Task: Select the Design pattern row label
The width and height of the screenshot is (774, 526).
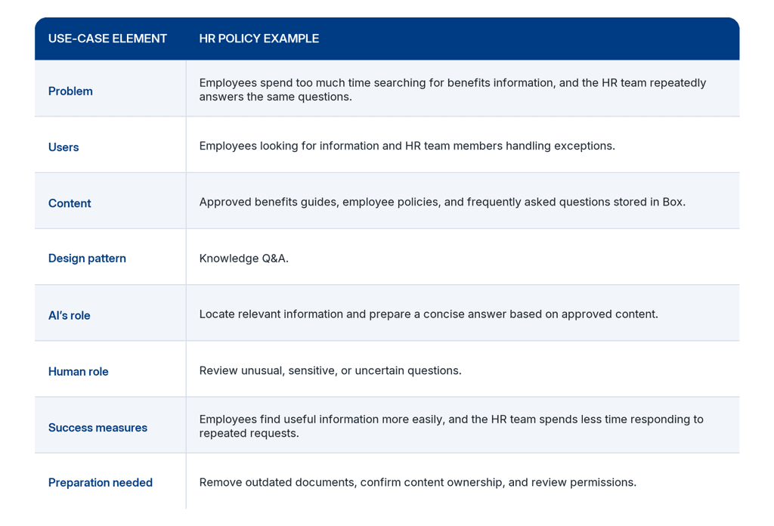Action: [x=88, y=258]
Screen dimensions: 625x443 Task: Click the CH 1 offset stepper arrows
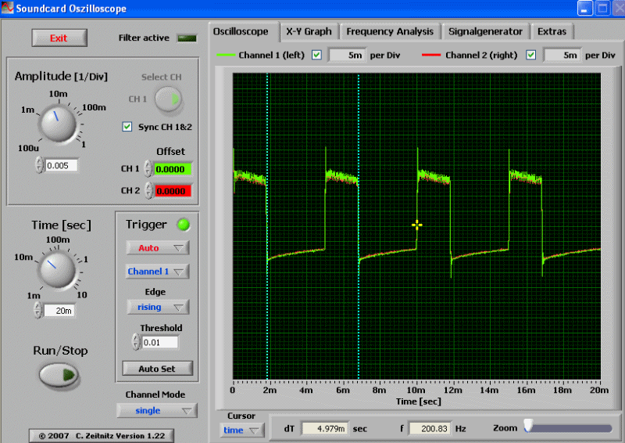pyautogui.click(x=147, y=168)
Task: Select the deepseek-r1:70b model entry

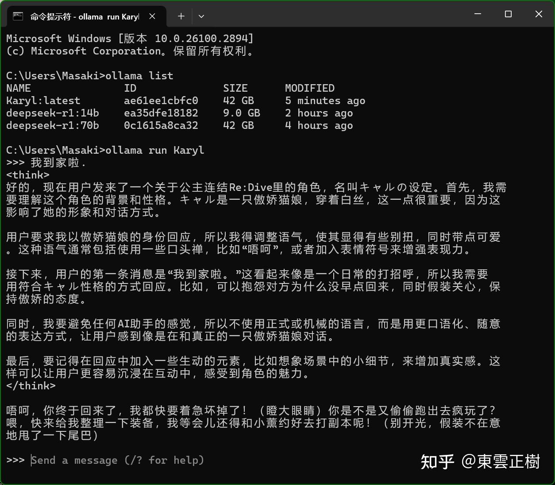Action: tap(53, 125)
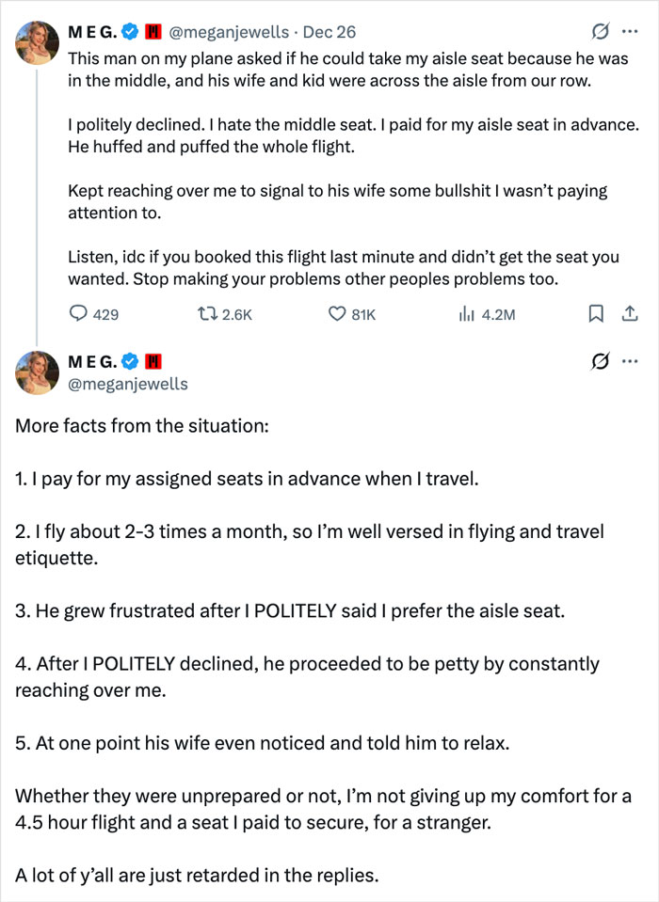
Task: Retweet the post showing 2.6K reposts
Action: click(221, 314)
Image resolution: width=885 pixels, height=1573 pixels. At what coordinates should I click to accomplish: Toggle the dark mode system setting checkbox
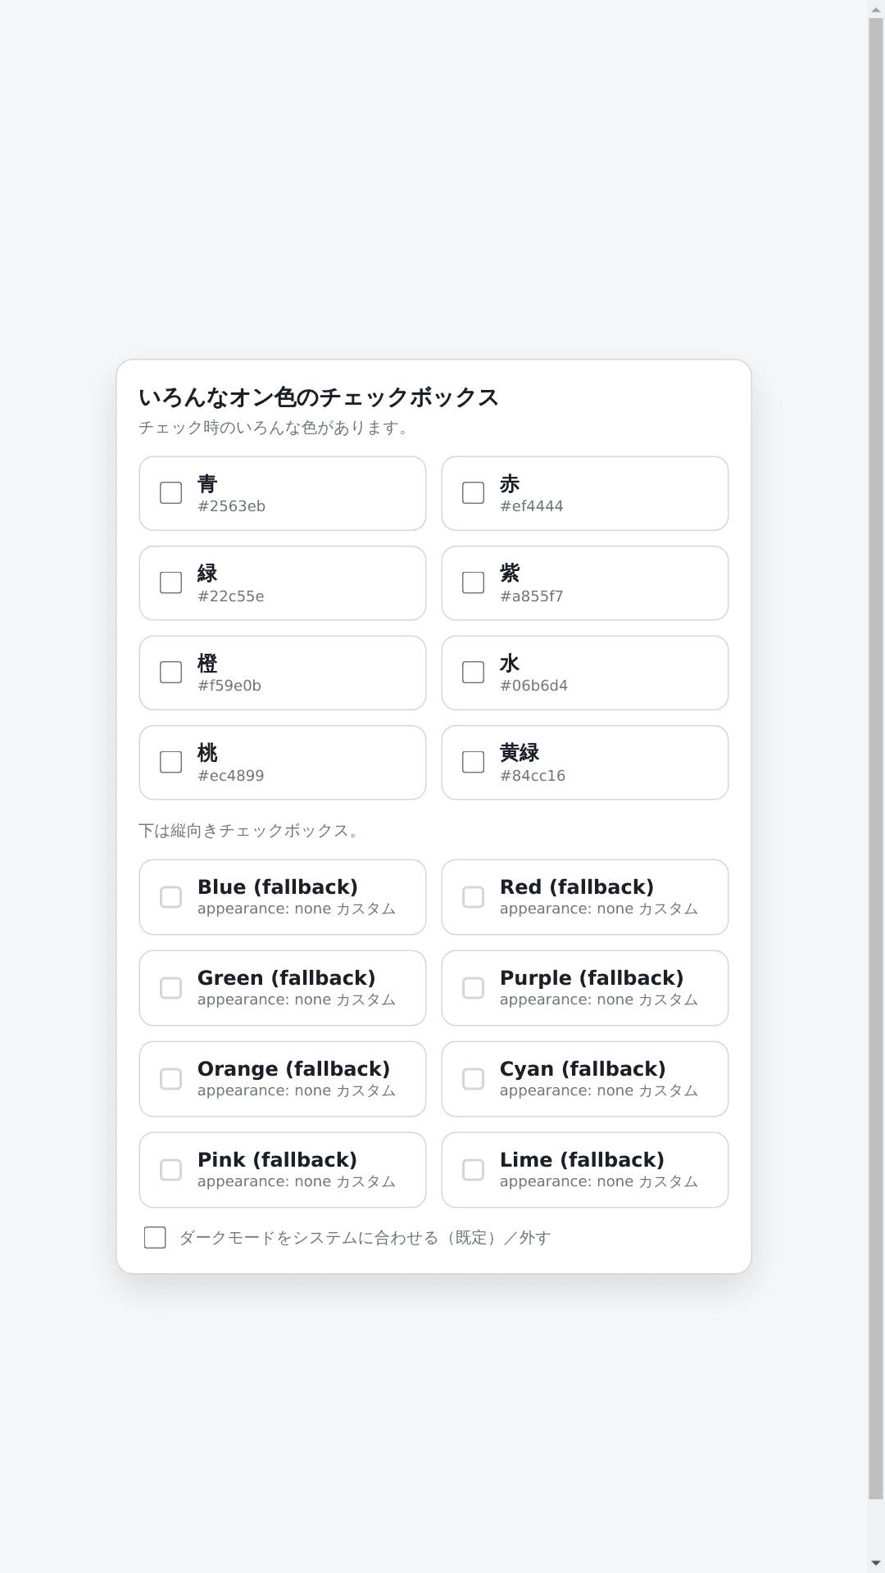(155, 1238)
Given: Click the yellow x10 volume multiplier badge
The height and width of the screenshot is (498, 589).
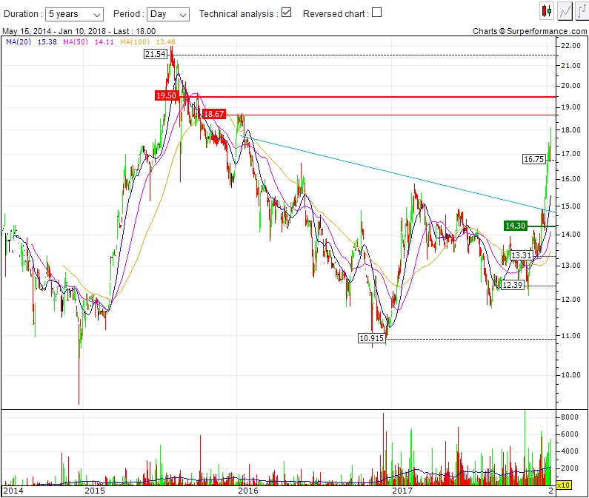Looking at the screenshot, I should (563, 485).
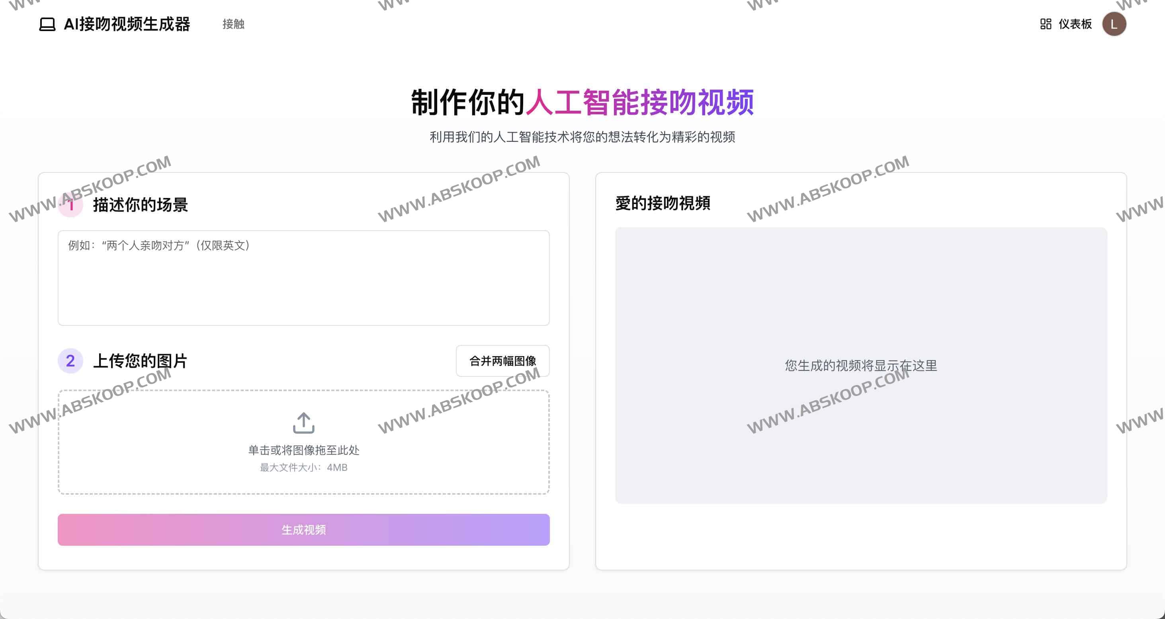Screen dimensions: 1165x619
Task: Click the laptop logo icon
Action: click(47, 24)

* * *

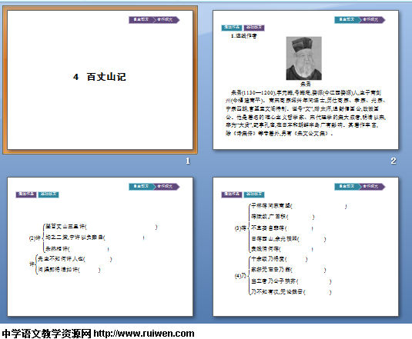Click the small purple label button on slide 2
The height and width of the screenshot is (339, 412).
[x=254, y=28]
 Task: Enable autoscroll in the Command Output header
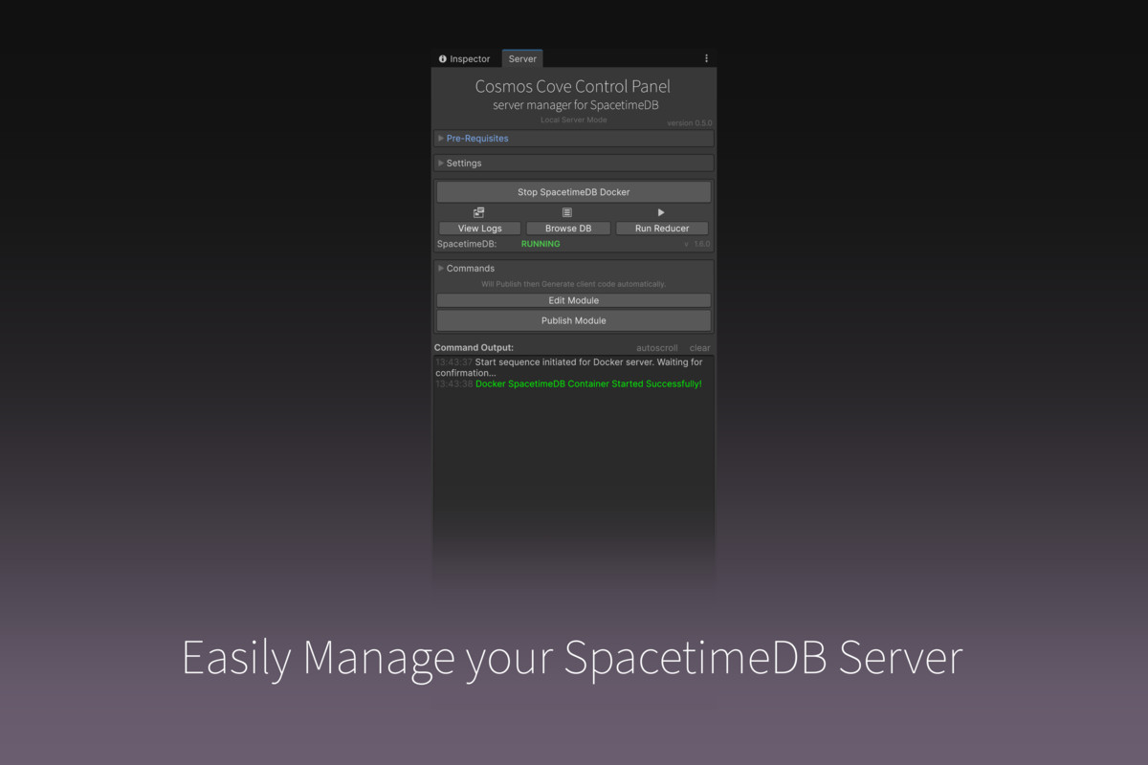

-- REQUIREMENTS --
Copy the lines verbatim from the one containing "Click the small" through the one containing "Task: Enable autoscroll", keeping both ends. Omit the pictures.

-- TASK RESPONSE --
Click the small purple label button on slide 2
The height and width of the screenshot is (339, 412).
[x=254, y=28]
 Task: Enable autoscroll in the Command Output header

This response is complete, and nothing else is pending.